▶ **Assignment**
Below are some records; return each one exactly as written.

▶ **Dataset excerpts**
---

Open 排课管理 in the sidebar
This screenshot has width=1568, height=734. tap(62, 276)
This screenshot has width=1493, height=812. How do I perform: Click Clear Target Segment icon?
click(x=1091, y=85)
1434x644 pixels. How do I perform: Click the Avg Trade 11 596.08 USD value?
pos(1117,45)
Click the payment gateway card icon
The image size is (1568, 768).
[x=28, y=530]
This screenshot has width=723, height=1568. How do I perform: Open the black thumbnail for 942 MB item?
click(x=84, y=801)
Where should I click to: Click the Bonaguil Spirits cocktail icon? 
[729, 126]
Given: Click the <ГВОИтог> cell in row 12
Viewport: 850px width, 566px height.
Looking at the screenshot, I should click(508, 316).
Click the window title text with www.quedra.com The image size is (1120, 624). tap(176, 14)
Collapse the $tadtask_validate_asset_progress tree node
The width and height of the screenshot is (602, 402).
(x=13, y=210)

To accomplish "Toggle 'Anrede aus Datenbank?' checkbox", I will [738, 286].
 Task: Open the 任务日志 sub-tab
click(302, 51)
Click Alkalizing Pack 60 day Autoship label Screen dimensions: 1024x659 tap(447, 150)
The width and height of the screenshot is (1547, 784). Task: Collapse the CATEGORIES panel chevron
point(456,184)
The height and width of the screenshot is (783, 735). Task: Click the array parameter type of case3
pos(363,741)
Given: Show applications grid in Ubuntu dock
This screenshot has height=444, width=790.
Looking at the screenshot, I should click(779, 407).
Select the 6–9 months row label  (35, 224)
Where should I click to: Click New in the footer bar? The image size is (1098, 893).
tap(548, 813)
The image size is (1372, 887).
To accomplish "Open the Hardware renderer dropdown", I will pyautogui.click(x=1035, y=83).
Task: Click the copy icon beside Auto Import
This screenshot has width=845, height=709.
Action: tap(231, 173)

---

▶ **Written reply**
Open 排课管理 in the sidebar
This screenshot has width=1568, height=734. tap(62, 276)
This screenshot has width=1493, height=812. How do I perform: Click Clear Target Segment icon?
click(x=1091, y=85)
1434x644 pixels. How do I perform: Click the Avg Trade 11 596.08 USD value?
pos(1117,45)
Click the payment gateway card icon
The image size is (1568, 768).
[x=28, y=530]
This screenshot has width=723, height=1568. How do I perform: Open the black thumbnail for 942 MB item?
click(x=84, y=801)
Where should I click to: Click the Bonaguil Spirits cocktail icon? 
[729, 126]
Given: Click the <ГВОИтог> cell in row 12
Viewport: 850px width, 566px height.
Looking at the screenshot, I should click(508, 316).
Click the window title text with www.quedra.com The image size is (1120, 624). tap(176, 14)
Collapse the $tadtask_validate_asset_progress tree node
The width and height of the screenshot is (602, 402).
(x=13, y=210)

To accomplish "Toggle 'Anrede aus Datenbank?' checkbox", I will [738, 286].
 Task: Open the 任务日志 sub-tab
click(302, 51)
Click Alkalizing Pack 60 day Autoship label Screen dimensions: 1024x659 tap(447, 150)
The width and height of the screenshot is (1547, 784). Task: Collapse the CATEGORIES panel chevron
point(456,184)
The height and width of the screenshot is (783, 735). Task: Click the array parameter type of case3
pos(363,741)
Given: Show applications grid in Ubuntu dock
This screenshot has height=444, width=790.
Looking at the screenshot, I should click(779, 407).
Select the 6–9 months row label  (35, 224)
Where should I click to: Click New in the footer bar? The image size is (1098, 893).
tap(548, 813)
The image size is (1372, 887).
To accomplish "Open the Hardware renderer dropdown", I will pyautogui.click(x=1035, y=83).
Task: Click the copy icon beside Auto Import
This screenshot has width=845, height=709.
Action: tap(231, 173)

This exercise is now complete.